Teks Sumber.
● ● ● ● ●

Nasional Mondial Ekonomi Megapolitan Olahraga Rona The Alun-Alun Kupas Splash Wisata Perspektif Wawancara Edisi Weekend Foto Video Infografis
Kebijakan Pemerintah

Indonesia Fokus ke Industri Hilir Nikel untuk Lima Tahun Mendatang

Foto : BANNU MAZANDRA/AFP

Proses peleburan nikel di salah satu perusahaan nikel di Indonesia.

A   A   A   Pengaturan Font

JAKARTA - Presiden Joko Widodo (Jokowi) mengatakan dalam lima tahun ke depan pemerintah ingin fokus ke industri hilir dari komoditas bijih nikel. Indonesia memiliki cadangan nikel terbesar di dunia.

"Indonesia punya cadangan nikel terbesar di dunia, 25 persen cadangan nikel di dunia ada di Indonesia, yang jumlahnya kurang lebih 21 juta ton. Indonesia mengontrol hampir 30 persen produksi nikel di dunia," kata Presiden Jokowi dalam peringatan HUT ke-48 PDI Perjuangan secara virtual, Minggu (10/1).

Presiden Jokowi mengatakan Indonesia telah memiliki industri bijih nikel yang terintegrasi dari sektor hulu ke hilir dengan produksi seperti feronikel ataupun baja tahan karat. Ke depan, kata Presiden Jokowi, Indonesia perlu mengolah bijih nikel itu menjadi baterai litium yang dapat digunakan untuk ponsel dan mobil listrik.

● ● ● ● ●

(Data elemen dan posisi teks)
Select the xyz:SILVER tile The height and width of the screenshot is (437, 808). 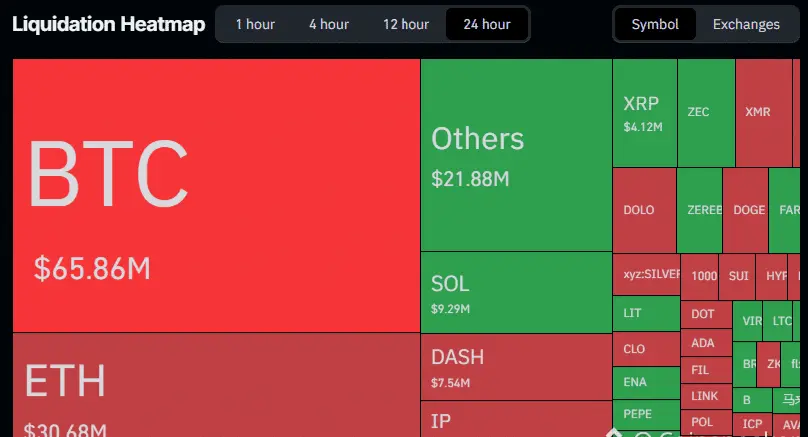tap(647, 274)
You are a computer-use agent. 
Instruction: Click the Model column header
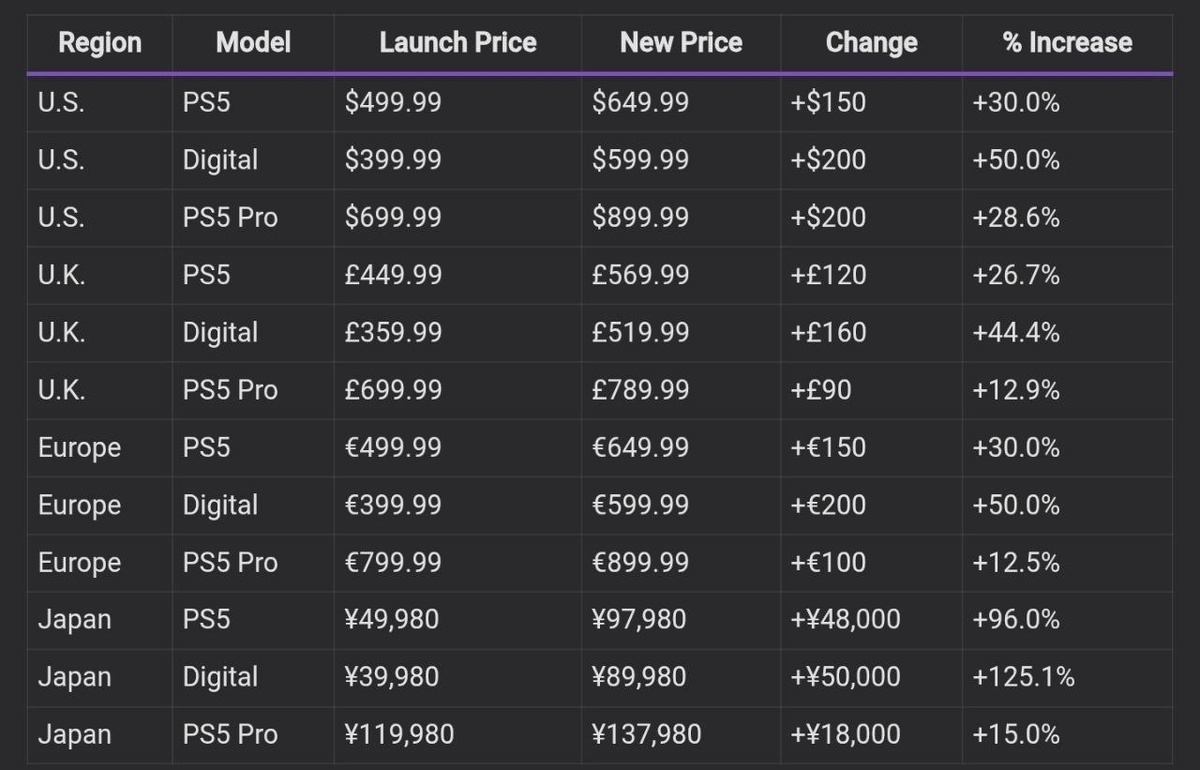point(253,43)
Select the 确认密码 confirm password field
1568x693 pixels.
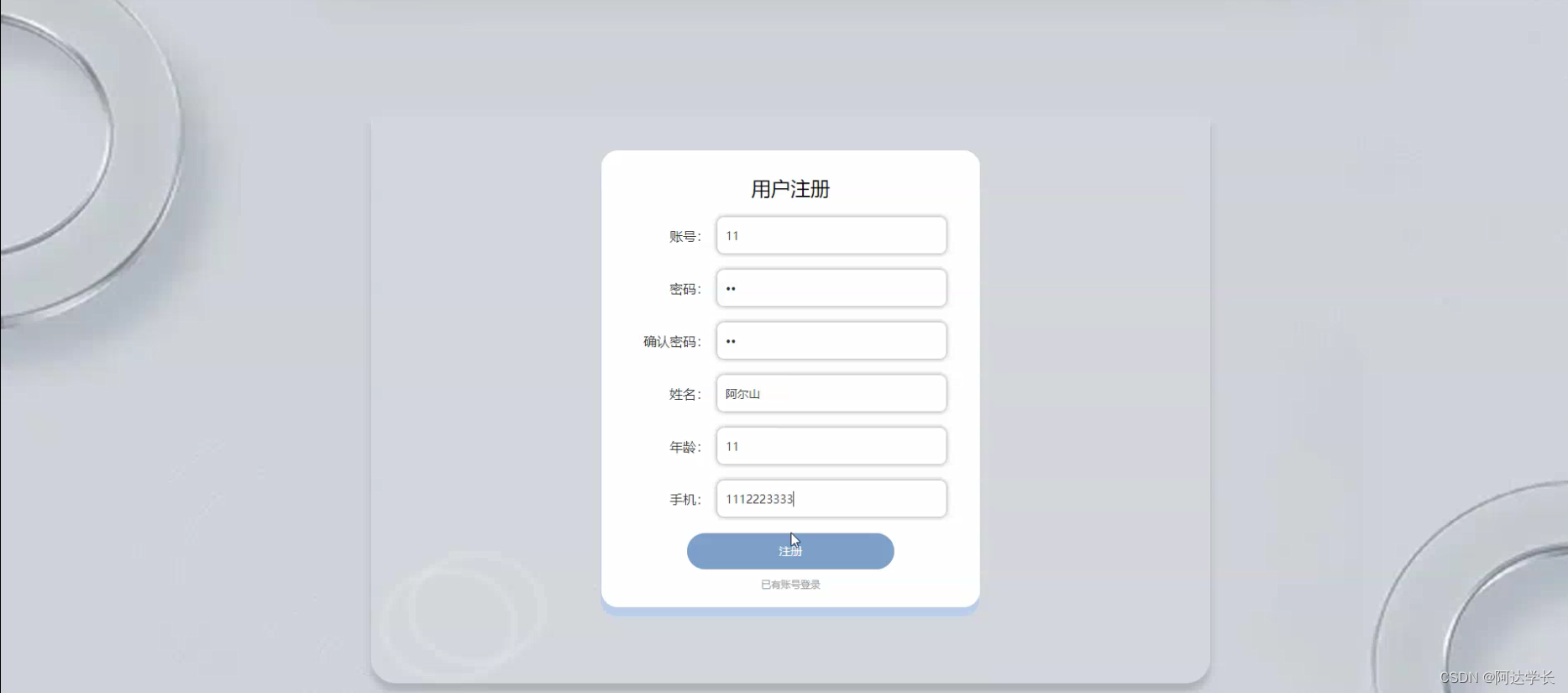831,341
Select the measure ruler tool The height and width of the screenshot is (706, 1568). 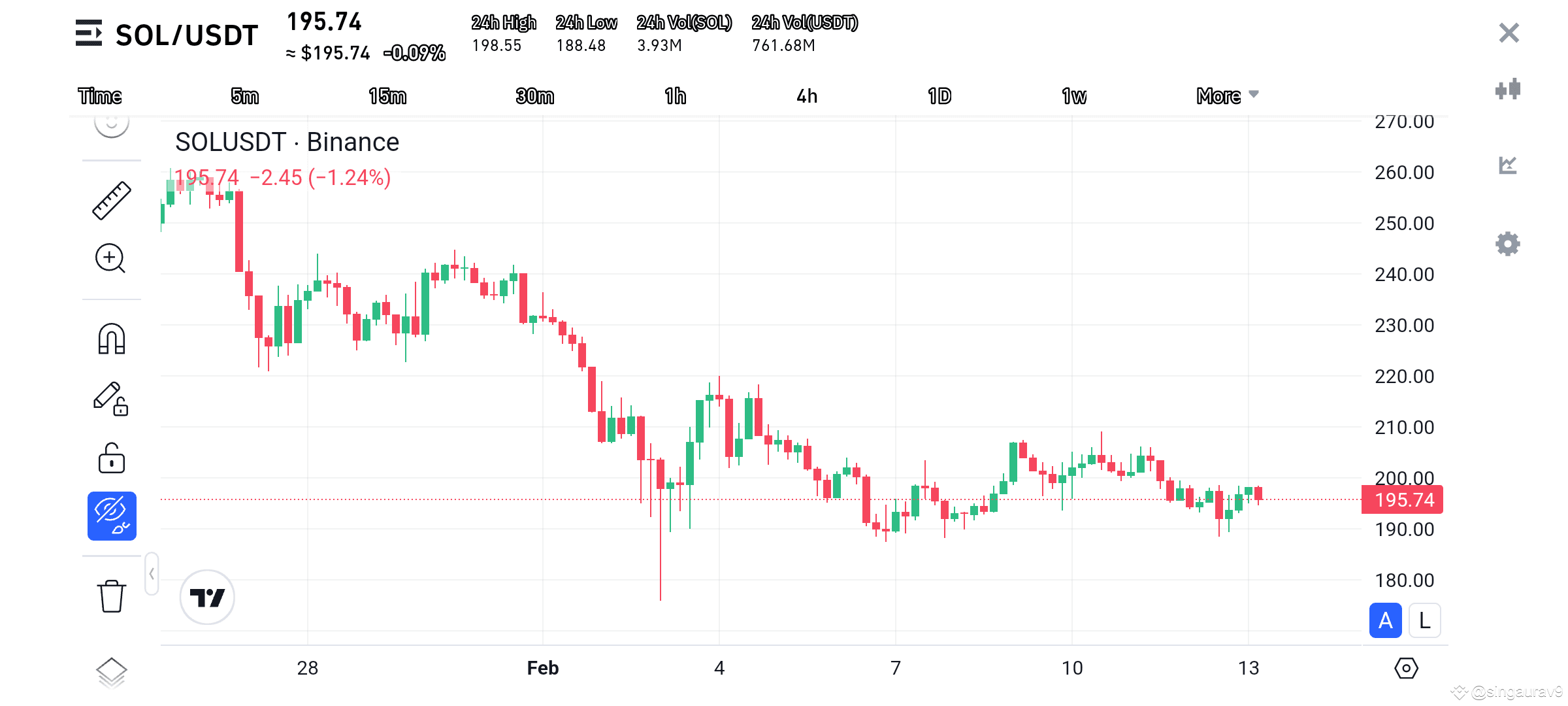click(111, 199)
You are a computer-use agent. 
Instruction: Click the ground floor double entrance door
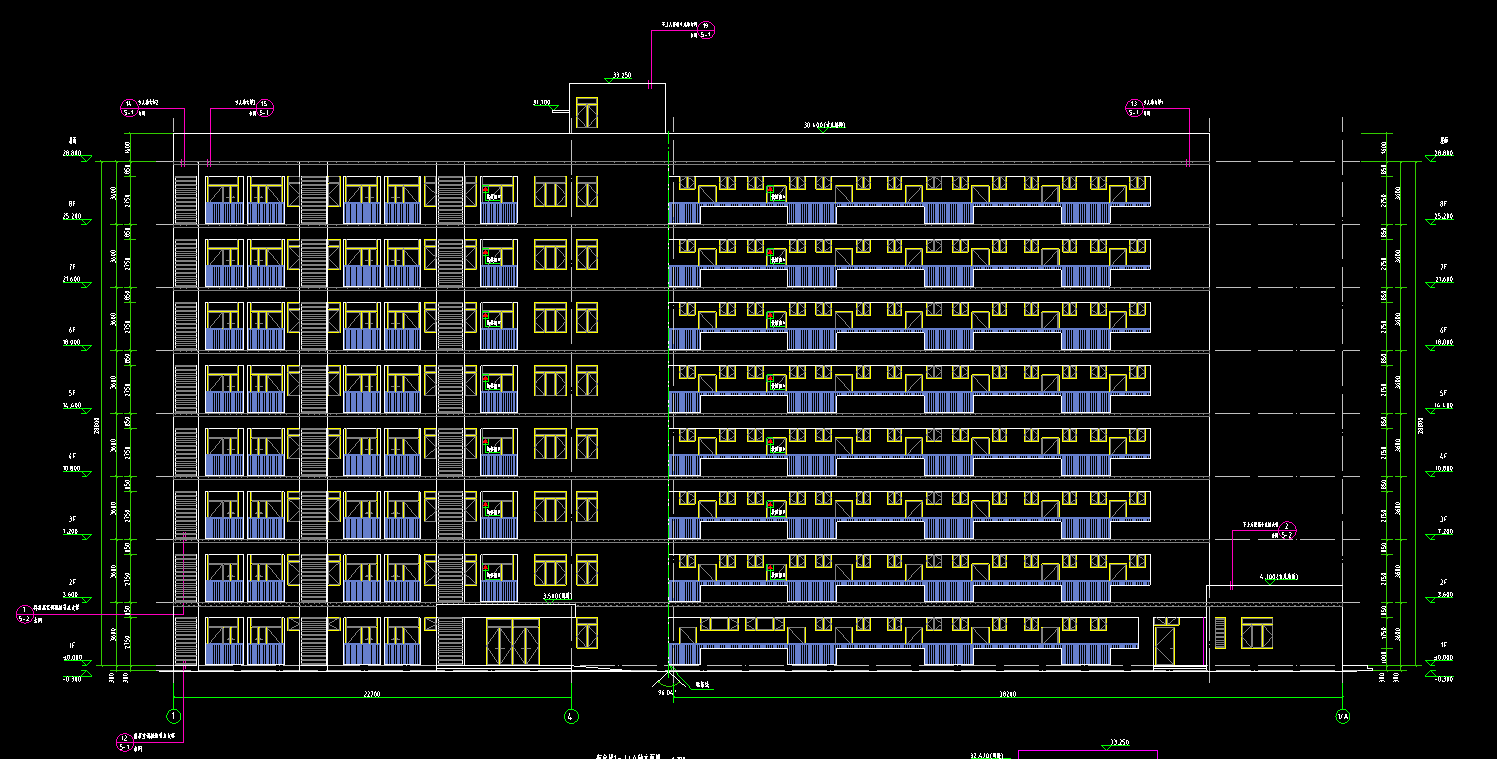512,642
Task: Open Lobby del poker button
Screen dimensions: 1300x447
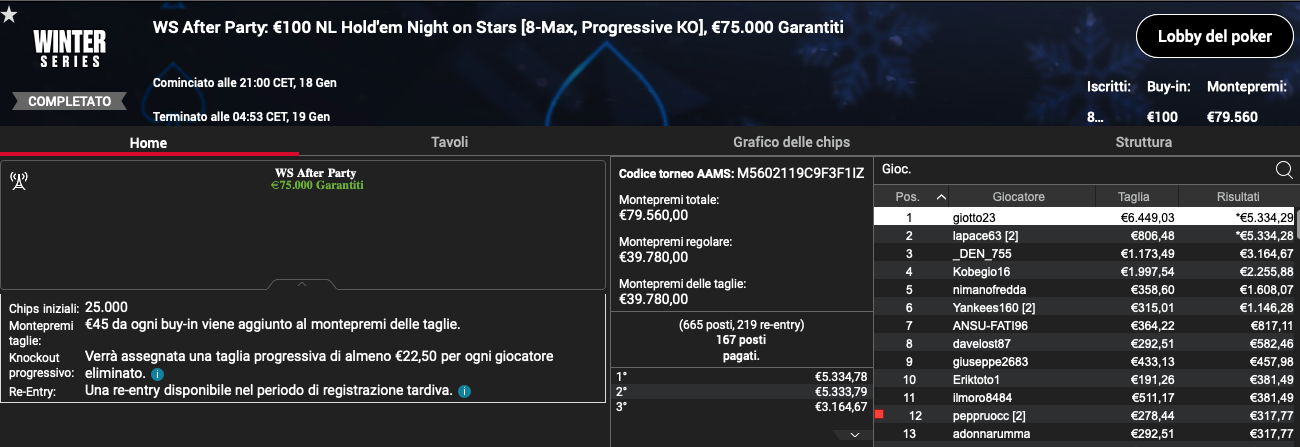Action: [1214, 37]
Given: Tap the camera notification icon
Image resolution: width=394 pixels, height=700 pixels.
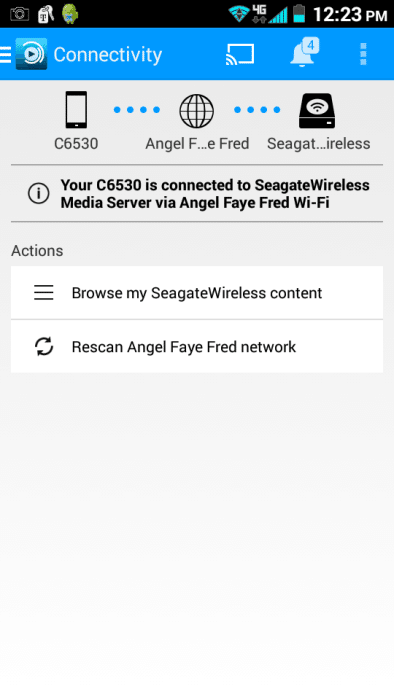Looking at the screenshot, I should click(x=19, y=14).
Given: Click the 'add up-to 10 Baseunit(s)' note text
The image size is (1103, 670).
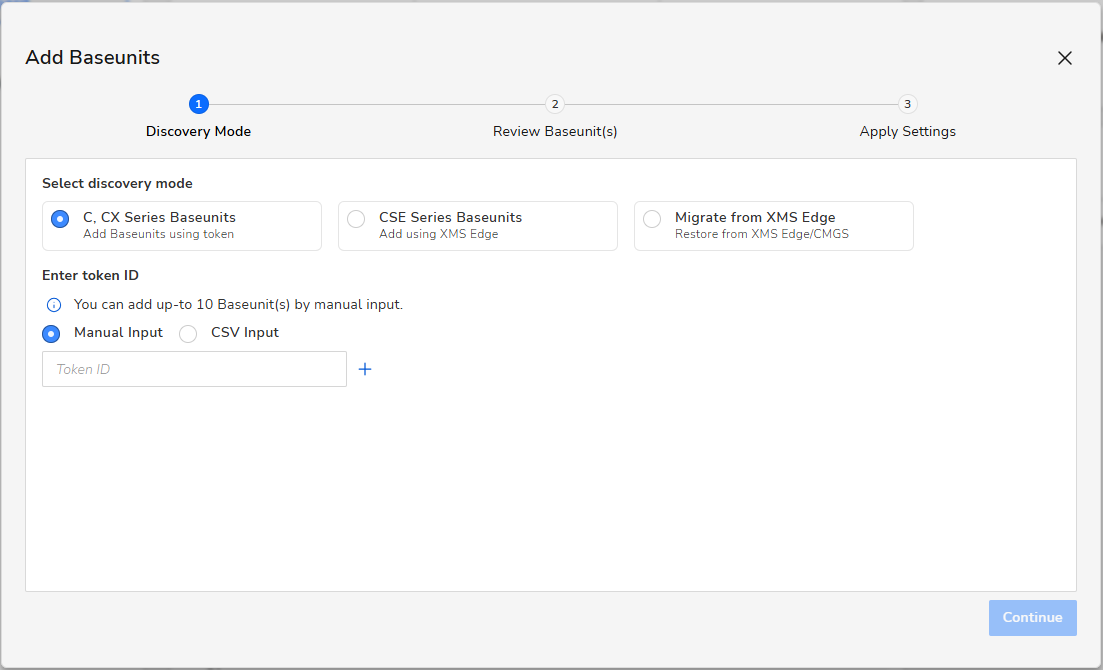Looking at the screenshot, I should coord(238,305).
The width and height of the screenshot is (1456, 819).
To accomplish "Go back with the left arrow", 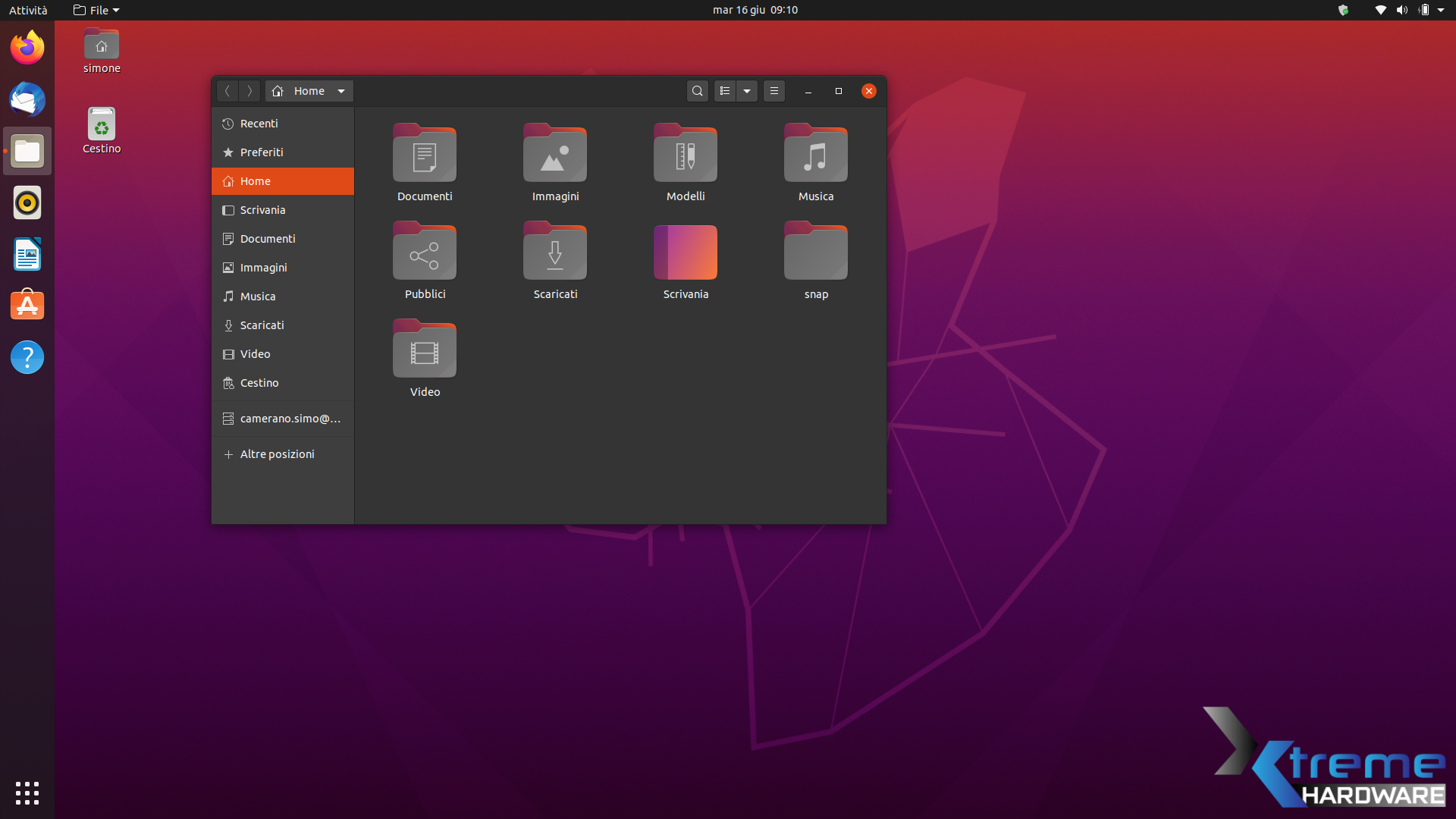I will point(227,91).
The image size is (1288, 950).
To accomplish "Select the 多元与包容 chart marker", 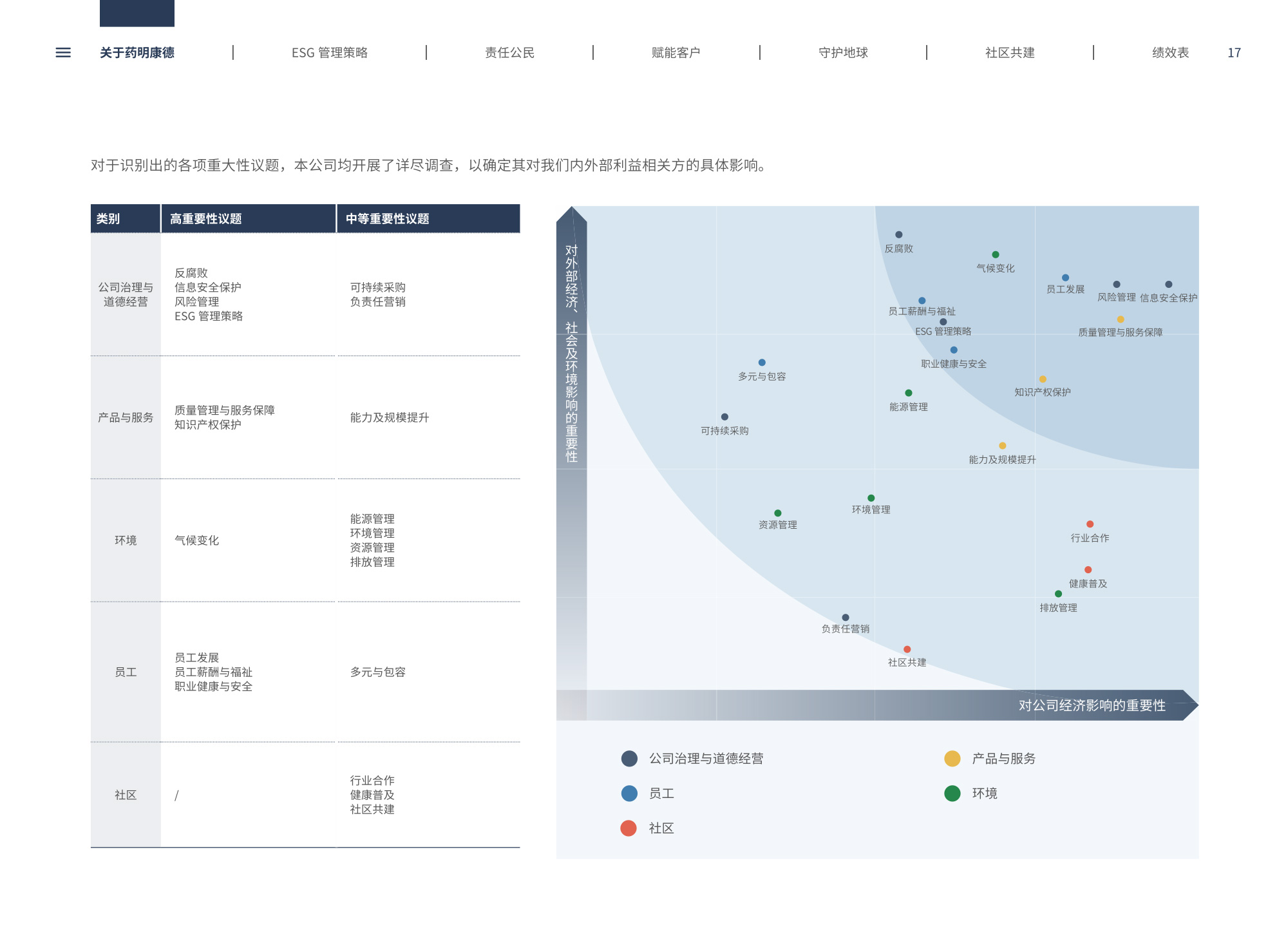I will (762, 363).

● ● ● ● ●

Lanjutkan berita tentang industri hilir nikel di bagian atas, mulai setelah kalimat terakhir yang tercantum.

Jawaban Tugas.
Penciptaan sektor-sektor ekonomi baru dari rantai hulu ke hilir industri bijih nikel itu diyakini Presiden Jokowi akan menimbulkan banyak lapangan kerja. Jika berhasil menjadi produsen baterai litium, kata dia, Indonesia akan menjadi pemain penting dalam rantai industri mobil listrik dunia.

"Ke depan, kita ingin kerja sama BUMN dengan swasta, BUMN dan perusahaan multinasional. Kita ingin masuki fase berikutnya untuk memasuki produksi baterai litium sebagai komponen utama kendaraan listrik yang ke depan sebuah kesempatan besar bagi kita masuk ke otomotif industri electric vehichle, yang ke depan semuanya akan pindah ke sana," jelas Jokowi.

Tahan Karat

Sementara itu, dosen Pascasarjana Universitas Gadjah Mada (UGM), Bagas Pujilaksono Widyakanigara, mengatakan ke depan Indonesia tidak hanya fokus pada mobil listrik, tetapi melirik potensi nikel secara komprehensif.

Menurut Bagas, jika nikel (Ni) hanya dibuat baterai untuk mobil listrik, maka hasilnya tidak seberapa dibandingkan dengan jika Ni dibuat sebagai alloying element pada pembuatan baja tahan karat, baja untuk keperluan khusus atau Ni base superalloy.

"Hasil hitungan sederhana saya, pemerintah akan memperoleh masukan keuangan jauh lebih banyak jika membangun industri metalurgi dibandingkan baterai mobil listrik. Karena, life cycle and price dari produk," kata Bagas dalam keterangannya.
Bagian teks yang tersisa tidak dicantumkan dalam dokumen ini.